No entanto, existe um tipo de vírus que visam destruir células bacterianas e não as saudáveis. Eles são chamados bacteriófagos e começaram a ser estudados mais profundamente no início do século vinte. Por volta de 1920, cientistas dos Estados Unidos e da Geórgia (o país) começaram a purificar bacteriófagos e usá-los para tratar infecções bacterianas.
Porém, perto da Segunda Guerra Mundial, a medicina ocidental se agarrou ao poder milagroso dos antibióticos, deixando para a União Soviética o trabalho de aperfeiçoar o que é agora chamado de "fago-terapia".
Atualmente, a dependência da medicina ocidental no uso de antibióticos tem levado à evolução de novas superbactérias que pode resistir até mesmo aos mais poderosos “matadores de bactérias”. Por essa razão, muitos pesquisadores têm considerado fortemente o retorno da utilização da fagoterapia, segundo relatou a revista científica Nature.
Em março, o Instituto Nacional de Alergia e Doenças Infecciosas dos EUA listou a fagoterapia como um dos sete pilares no seu plano para combater a resistência aos antibióticos. E na reunião da Sociedade Americana de Microbiologia (ASM), em Boston, no mês passado, Grégory Resch, da Universidade de Lausanne, na Suíça, apresentou planos para o Phagoburn: o primeiro centro multi-núcleo geral de clínica da fagoterapia para infecções humanas, financiado pela Comissão Europeia Comissão.
Apesar das expectativas serem boas, existem prós e contras no uso da técnica. Embora os antibióticos funcionem indiscriminadamente, matando tanto a bactérias causadoras de doenças quanto as saudáveis, cada tipo de bacteriófago é precisamente direcionado a um tipo muito específico de bactérias.
A desvantagem é que, se um médico não sabe exatamente quais espécies de bactérias infectou um paciente, ele deve criar um coquetel de muitos tipos diferentes de bacteriófagos para garantir a eficácia. Comparando com os antibióticos tradicionais, que podem acabar com todas as bactérias saudáveis, como aquelas que vivem no intestino e são importantes para a imunidade — deixando o campo aberto para infecções mais resistentes —, ainda é vantajoso.
"Os antibióticos são como um grande martelo. Nós queremos um míssil guiado", comparou na Nature o microbiologista Michael Schmidt, da Universidade Médica da Carolina do Sul. E a fago-terapia pode ser essa arma de guerra contra as bactérias.

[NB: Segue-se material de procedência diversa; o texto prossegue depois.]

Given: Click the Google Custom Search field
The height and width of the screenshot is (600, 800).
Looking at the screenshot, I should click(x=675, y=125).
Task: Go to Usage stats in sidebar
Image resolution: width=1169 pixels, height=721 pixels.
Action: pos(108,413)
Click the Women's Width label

E com uma oferta quase ilimitada de diferentes “vírus fagos”, a resistência bacteriana não é um problema: se uma infecção desenvolve resistência a um tipo de bacteriófago, os pesquisadores podem simplesmente adicionar diferentes fagos no coquetel do paciente.
Segundo a Nature, como qualquer outro tratamento, a fago-terapia tem alguns inconvenientes. Por exemplo, o isolamento, a purificação e o armazenamento dos bacteriófagos são muito mais sensíveis, sendo ainda um processo mais demorado que a produção de antibióticos tradicionais.

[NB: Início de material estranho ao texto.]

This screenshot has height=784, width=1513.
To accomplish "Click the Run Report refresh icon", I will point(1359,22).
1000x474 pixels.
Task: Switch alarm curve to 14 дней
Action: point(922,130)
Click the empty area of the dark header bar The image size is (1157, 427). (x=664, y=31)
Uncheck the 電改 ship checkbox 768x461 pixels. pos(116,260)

Além disso, tem a questão financeira do projeto. Apesar dos bacteriófagos ocorrerem naturalmente, o seu uso terapêutico tem quase um século de idade. Por isso, seria extremamente difícil para uma empresa farmacêutica patentear um coquetel de fago-terapia como propriedade intelectual.
De fato, a Suprema Corte dos EUA decidiu no ano passado que os genes que ocorrem naturalmente não podem ser patenteados, uma lei que provavelmente se estenderia até os bacteriófagos. E queira ou não, as empresas farmacêuticas não são suscetíveis em investir em uma terapia quando elas não podem garantir que ela vai trazer dinheiro de volta com um produto protegido por patente, que não pode ser copiado pela concorrência.
Ainda assim, há esperança de que fago-terapia, que ainda é amplamente utilizada na Rússia, Polônia e Geórgia, poderia fazer o seu caminho para o ocidente. A Nature relatou que a União Europeia forneceu uma boa quantia para pesquisas da Phagoburn, que começará os testes em humanos, vítimas de queimaduras, a partir de setembro.